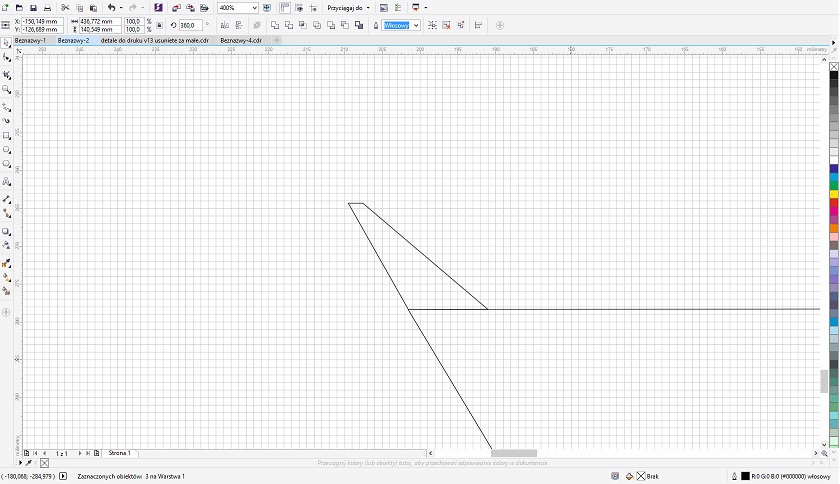840x484 pixels.
Task: Click the Print icon in toolbar
Action: [x=48, y=8]
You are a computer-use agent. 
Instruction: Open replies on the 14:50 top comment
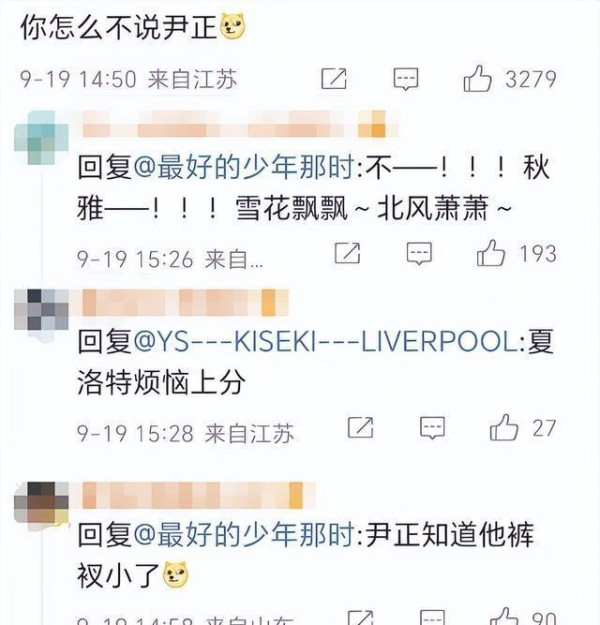[x=406, y=79]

──────────

**THE PROBLEM**
Print nothing except the lines from the one with "You are a computer-use agent." through the last line of the listing, exactly as written and with pictures removed.

**ANSWER SECTION**
You are a computer-use agent. 
Instruction: Open replies on the 14:50 top comment
[x=406, y=79]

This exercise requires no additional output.